The two-volume Nomenclator zoologicus (1882-84) catalogued all the family and genus names being used in zoology at the time; in 1888-89 he published the three volume Butterflies of the Eastern United States and Canada with special reference to New England (he is much-cited on the marvelous butterflies of Massachusetts site). He named 1,144 species of fossil insects, gave common names to 77 species of butterflies, and described 630 species of Orthopterans. He was also an expert on the cockroaches and mantises.

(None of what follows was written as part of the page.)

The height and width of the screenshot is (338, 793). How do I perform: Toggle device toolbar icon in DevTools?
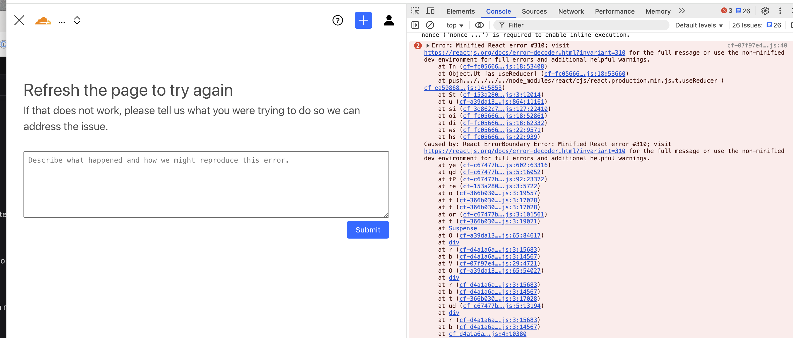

According to Mayor, “almost our whole accurate knowledge of American orthoptera and of American fossil insects is due to Scudder’s painstaking examination and description of the most minute details of structure exhibited by these forms.” About the butterfly books, Mayor says that Scudder “is perhaps the only man of science in America who could write a deeply technical work upon Lepidoptera and at the same time without incongruity crowd the volumes with quotations from poetry and with popular excursuses upon all manner of fascinating subjects related to New England and its butterflies.”

The BugLady first heard of Scudder years ago in a lovely collection of biographical essays by John McCullough called Brave Companions. The entry about Scudder referenced an essay called The Student, the Fish, and Agassiz that he wrote in 1874 about his initial experience with Professor Louis Agassiz at Harvard University.

Scudder was diagnosed with Parkinson’s disease 1897. Mayor tells a revealing story about Scudder’s mental determination during his long decline, “That remarkable interest in system and fascination for detail that had characterized his active life still survived in these passive years, for at his request Miss Blatchford read to him every word of the original folio edition of Dr. Johnson’s Dictionary, including the preface and the definition of each and every word; almost the entire time between January 12 and October 24, 1905, being consumed in this manner.”